Question

Iniya bought $50$kg of fruits consisting of apples and bananas. She paid twice as much per kg for the apple as she did for the banana. If Iniya bought Rs. $1800$ worth apples and Rs. $600$ worth bananas, then how many kgs of each fruit did she buy?

Answer 1

Hint:
First, assume the total kg of apples bought be x and the total kg of bananas bought be y. Let the cost of per kg apple be a and the cost of per kg banana be b. Then the total cost of apples is ax and the total cost of bananas is yb. Then make equations according to the statement given in the question. Then put $a = 2b$ in ax. Then put x=$\left( {50 - y} \right)$ and solve for b. Then find the value of a and x and y.

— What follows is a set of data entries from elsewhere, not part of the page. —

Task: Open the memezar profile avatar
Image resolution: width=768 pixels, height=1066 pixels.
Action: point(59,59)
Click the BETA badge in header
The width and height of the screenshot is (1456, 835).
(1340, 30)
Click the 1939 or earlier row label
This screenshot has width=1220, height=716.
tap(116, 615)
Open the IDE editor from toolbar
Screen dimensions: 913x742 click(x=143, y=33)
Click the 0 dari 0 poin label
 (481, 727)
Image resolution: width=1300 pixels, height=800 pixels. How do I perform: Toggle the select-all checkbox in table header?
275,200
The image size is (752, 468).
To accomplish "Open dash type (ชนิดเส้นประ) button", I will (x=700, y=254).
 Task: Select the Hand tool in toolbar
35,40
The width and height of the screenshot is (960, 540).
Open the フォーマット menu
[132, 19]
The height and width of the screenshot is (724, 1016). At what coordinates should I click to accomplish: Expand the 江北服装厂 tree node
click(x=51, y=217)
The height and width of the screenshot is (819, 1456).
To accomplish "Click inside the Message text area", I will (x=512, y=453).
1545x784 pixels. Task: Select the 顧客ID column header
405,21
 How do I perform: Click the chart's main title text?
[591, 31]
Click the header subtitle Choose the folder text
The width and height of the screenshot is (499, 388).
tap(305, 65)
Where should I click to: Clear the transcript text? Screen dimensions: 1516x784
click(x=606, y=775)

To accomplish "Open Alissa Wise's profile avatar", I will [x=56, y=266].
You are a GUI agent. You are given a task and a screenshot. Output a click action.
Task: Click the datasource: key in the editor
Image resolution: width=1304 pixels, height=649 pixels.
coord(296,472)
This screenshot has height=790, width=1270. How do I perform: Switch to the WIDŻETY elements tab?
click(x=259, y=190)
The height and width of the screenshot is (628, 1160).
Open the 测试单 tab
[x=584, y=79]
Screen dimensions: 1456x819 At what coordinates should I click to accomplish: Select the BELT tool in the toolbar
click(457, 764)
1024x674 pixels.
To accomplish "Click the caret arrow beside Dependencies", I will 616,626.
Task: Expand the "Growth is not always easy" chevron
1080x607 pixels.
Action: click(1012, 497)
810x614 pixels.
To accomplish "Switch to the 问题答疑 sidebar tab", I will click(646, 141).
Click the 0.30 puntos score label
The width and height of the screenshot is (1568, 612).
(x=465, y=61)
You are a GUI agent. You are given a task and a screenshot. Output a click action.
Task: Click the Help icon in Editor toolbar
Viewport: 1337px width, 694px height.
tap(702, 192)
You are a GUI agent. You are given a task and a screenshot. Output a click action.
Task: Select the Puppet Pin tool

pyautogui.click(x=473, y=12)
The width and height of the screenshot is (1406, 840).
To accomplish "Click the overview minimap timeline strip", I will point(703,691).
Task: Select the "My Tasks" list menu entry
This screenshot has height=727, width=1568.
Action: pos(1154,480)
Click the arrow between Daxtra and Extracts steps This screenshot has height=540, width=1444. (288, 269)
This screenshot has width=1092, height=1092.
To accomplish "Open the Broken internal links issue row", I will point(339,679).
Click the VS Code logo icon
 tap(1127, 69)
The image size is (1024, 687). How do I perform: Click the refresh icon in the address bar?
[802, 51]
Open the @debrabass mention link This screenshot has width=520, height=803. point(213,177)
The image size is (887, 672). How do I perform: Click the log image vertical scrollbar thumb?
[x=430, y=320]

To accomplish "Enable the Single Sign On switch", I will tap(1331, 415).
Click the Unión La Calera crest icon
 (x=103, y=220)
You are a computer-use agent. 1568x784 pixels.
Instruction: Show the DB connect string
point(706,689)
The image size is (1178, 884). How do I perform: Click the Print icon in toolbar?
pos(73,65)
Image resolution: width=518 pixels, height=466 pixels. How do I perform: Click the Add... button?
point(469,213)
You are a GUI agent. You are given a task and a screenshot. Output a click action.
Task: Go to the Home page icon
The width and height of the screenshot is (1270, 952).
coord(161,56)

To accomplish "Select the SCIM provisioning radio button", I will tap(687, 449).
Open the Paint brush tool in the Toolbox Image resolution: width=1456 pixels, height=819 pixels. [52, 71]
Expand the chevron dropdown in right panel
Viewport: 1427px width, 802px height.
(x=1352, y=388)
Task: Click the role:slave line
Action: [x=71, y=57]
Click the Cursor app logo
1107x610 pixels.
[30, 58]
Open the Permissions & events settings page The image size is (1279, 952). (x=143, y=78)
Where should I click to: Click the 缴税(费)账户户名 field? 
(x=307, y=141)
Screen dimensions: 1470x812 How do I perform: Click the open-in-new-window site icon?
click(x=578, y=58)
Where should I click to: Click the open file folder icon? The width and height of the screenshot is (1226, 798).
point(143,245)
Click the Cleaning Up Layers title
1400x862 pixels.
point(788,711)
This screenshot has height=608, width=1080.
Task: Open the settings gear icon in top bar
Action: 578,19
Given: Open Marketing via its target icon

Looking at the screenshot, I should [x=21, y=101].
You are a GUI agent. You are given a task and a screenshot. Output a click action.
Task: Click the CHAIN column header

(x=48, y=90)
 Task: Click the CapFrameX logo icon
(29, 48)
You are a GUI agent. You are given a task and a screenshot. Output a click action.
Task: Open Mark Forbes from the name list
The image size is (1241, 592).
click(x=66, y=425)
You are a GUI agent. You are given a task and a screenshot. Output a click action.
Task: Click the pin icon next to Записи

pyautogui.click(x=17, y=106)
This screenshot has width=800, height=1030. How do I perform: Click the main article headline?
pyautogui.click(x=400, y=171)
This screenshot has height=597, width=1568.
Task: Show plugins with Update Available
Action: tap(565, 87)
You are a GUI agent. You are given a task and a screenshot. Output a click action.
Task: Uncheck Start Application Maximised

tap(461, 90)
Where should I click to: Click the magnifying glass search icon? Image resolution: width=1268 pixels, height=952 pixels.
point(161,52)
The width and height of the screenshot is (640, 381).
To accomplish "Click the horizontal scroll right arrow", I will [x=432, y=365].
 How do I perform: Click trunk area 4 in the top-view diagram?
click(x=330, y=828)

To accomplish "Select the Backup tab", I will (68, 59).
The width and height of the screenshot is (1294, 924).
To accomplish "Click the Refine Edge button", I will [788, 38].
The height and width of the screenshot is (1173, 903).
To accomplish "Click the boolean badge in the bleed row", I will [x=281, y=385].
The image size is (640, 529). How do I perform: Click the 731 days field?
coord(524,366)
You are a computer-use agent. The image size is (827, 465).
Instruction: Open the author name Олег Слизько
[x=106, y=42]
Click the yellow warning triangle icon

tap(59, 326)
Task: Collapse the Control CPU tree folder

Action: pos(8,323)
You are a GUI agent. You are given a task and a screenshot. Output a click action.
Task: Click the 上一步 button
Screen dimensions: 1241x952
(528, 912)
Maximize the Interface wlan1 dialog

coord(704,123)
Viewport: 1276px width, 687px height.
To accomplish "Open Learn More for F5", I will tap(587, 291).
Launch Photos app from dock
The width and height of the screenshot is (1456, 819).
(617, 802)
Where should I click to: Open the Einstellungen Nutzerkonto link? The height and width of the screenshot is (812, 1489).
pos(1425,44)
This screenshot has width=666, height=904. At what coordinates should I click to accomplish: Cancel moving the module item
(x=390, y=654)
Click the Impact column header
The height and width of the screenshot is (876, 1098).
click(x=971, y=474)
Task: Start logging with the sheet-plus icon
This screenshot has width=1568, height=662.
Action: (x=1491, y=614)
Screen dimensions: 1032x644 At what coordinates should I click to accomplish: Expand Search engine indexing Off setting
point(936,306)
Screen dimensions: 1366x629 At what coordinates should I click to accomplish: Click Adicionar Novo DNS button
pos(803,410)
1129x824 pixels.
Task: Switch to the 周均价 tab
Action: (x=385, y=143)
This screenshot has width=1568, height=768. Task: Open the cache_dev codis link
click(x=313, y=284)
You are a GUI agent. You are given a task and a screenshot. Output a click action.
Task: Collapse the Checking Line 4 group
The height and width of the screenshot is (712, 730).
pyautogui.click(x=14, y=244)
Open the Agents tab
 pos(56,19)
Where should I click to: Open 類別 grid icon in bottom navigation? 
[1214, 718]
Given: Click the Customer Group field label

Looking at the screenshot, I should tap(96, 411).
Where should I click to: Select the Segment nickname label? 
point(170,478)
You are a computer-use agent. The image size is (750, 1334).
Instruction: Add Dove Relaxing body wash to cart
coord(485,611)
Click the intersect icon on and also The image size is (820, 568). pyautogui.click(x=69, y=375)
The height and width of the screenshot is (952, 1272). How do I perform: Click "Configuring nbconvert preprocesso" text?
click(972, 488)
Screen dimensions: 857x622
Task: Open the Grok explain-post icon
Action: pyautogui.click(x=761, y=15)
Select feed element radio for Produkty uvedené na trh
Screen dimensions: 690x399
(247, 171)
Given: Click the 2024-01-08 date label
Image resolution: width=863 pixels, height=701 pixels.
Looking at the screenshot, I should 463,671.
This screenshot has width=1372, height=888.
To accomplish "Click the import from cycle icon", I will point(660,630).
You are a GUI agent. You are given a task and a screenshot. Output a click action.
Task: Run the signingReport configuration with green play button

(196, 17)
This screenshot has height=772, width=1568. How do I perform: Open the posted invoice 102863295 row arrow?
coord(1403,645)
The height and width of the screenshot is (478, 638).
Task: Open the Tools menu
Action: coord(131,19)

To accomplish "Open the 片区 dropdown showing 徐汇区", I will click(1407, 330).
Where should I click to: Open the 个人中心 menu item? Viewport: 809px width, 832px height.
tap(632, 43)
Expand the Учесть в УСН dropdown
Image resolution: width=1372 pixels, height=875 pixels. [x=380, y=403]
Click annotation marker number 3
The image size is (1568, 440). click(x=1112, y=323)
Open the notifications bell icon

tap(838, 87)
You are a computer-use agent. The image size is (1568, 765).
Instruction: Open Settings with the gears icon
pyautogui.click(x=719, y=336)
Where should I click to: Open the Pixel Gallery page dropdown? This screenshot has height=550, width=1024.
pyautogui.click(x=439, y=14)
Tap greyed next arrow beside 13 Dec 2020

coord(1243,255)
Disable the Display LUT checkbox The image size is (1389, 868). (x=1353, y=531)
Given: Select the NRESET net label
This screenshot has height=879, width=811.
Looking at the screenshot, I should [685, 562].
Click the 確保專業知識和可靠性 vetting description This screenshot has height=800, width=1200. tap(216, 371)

Complete step by step solution:
Given the total number of fruits bought by Iniya=$50$kg
Let the total kg of apples bought be x and the total kg of bananas bought be y. Let the cost of per kg apple be a and the cost of per kg banana be b.
Then the total cost of apples is ax and the total cost of bananas is yb.
Then we can write-
$ \Rightarrow x + y = 50$ --- (i)
Now it is given that the price of apples is twice the price of banana then we can write-
$ \Rightarrow a = 2b$ --- (ii)
Also given that the total cost of apples is Rs. $1800$and the total cost of bananas is Rs. $600$. Then we can write-
$ \Rightarrow $ ax= Rs. $1800$ and yb= Rs. $600$--- (iii)
Then on substituting the value of a from eq. (i) in eq. (iii), we get-
$ \Rightarrow 2bx = 1800$
On putting the value of x from eq. (i) in the above equation we get-
$ \Rightarrow 2b\left( {50 - y} \right) = 1800$
Then on simplifying we get-
$ \Rightarrow 100b - yb = 600$
On substituting value of yb, we get-
$ \Rightarrow 100b - 2 \times 600 = 1800$
On simplifying, we get-
$ \Rightarrow 100b - 1200 = 1800$
On transferring the constant on right side we get-
$ \Rightarrow 100b = 1800 + 1200 = 3000$
So on solving, further, we get-
$ \Rightarrow b = \dfrac{{3000}}{{100}} = 30$
Then from eq. (ii), we get,
$ \Rightarrow a = 2 \times 30 = 60$
Now on putting values of a and b in eq. (iii), we get-
$ \Rightarrow 60x = 1800$ and $20y = 600$
On solving we get-
$ \Rightarrow x = \dfrac{{1800}}{{60}} = 30$ and $y = \dfrac{{600}}{{30}} = 20$

Hence apples bought by Iniya are $30{\text{ kg}}$ and bananas are $20{\text{ kg}}$.

Note:
The student may go wrong if he or she tries to substitute the value of y from eq. (i) in yb because then we get-
$ \Rightarrow \left( {50 - x} \right)b = 600$
On multiplication we get-
$ \Rightarrow 50b - xb = 600$
Now here we do not know the value of xb so again we will have to substitute another value which will make the calculation complex. Hence we substituted the value of a from eq. (ii) in eq. (iii) and then we substituted the value of x from eq. (i) to obtain yb.